SELECTED PASSAGE.

● ● ● ● ● ● ●

Our road now took us through a flat country, and our spirits rose under the improved conditions. At mid-day we used to make a halt, tie up the horses, light a fire, and take an improvised lunch in the open. One day we rested beside a stream on the opposite bank of which one of the soldiers had placed a winebottle as a target. The Sultan had presented us each with a revolver on starting, and our Turkish escort were firing away with them at random, without, however, “driving the centre.” Dr. Hepworth and I stood aside, looking on somewhat amused, which made the situation rather awkward when Sirry Bey suggested we should join in and have a shot. This, however, we hesitated to do, for the good reason that we had previously tested our revolvers on board ship and found that we could not hit a haystack with them. Finally, Dr. Hepworth also urged me to try my luck; so, not wishing to appear churlish, I took a haphazard aim, and, to my intense surprise, down came the bottle. The others were much impressed, and begged me to repeat the exploit. This, however, I firmly declined to do, preferring to leave them under the impression of my dexterity. Few things struck me more forcibly on that journey than the lack of practice with firearms right through this supposed warlike population. We never came across a single rifle-range on the whole of our journey, and on one occasion when we attended an improvised shooting competition among the Kurds their marksmanship was of a very inferior order, and the behaviour of the competitors so excited that I gained the impression they might resent anybody excelling them at their sport.
We had met few horsemen since we left the land of the Kurds; but after Biredschik they again appeared on the scene. Now, however, they were Syrians, men in white flowing garments—bournous—resembling the Arab costumes familiar through Schreyer’s pictures of Algerian life, wielding spears of twelve to fifteen feet in length. They gave us an equally warm reception, and, like the Kurds, accompanied us for hours on our way.

● ● ● ● ● ● ●

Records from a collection

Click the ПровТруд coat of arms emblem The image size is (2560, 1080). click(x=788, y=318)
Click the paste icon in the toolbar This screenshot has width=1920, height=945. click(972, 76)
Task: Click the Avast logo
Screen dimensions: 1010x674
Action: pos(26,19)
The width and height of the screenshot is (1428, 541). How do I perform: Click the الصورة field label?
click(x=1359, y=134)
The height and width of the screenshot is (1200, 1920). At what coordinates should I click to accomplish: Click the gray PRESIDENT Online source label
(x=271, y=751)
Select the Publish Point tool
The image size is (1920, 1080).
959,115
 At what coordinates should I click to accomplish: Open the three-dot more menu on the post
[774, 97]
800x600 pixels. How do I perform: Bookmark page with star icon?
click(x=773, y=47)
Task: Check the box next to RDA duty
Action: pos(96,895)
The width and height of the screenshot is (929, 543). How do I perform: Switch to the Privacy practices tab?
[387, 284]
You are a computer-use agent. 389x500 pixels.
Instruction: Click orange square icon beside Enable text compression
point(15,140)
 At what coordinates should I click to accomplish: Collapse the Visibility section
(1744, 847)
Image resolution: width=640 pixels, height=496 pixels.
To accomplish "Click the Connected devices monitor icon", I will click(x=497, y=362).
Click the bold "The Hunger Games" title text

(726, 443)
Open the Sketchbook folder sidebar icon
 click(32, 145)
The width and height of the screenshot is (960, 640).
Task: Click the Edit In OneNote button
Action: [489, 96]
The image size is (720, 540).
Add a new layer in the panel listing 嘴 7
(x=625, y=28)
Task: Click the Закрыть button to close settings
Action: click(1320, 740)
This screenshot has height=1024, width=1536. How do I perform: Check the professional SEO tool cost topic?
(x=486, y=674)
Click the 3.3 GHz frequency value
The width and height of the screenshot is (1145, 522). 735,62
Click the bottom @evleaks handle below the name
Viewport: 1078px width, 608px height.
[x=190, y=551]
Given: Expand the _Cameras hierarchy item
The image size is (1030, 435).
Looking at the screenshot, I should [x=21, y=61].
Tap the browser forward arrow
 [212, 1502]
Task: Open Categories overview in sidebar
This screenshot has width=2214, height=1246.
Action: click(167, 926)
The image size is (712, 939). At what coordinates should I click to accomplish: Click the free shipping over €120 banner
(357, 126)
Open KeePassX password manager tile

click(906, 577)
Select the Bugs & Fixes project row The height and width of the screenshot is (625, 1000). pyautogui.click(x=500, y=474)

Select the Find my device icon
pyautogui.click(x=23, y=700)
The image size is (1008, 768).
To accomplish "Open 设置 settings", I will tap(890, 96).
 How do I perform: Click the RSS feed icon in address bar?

● ● ● ● ● ● ●

THE TASKS.
[a] Answer these questions about the travel passage.
(i) What did the Sultan give each of the travelers when they set out?
(ii) What object did one of the soldiers set up as a target across the stream?
(iii) How long were the spears carried by the Syrian horsemen?
[b] Output the travel passage from "We had met few" up to and including "on our way.".
Rely only on the travel passage for your answers.

SOLUTIONS IN ORDER.
[a]
(i) A revolver.
(ii) A winebottle.
(iii) Twelve to fifteen feet.

[b]
We had met few horsemen since we left the land of the Kurds; but after Biredschik they again appeared on the scene. Now, however, they were Syrians, men in white flowing garments—bournous—resembling the Arab costumes familiar through Schreyer’s pictures of Algerian life, wielding spears of twelve to fifteen feet in length. They gave us an equally warm reception, and, like the Kurds, accompanied us for hours on our way.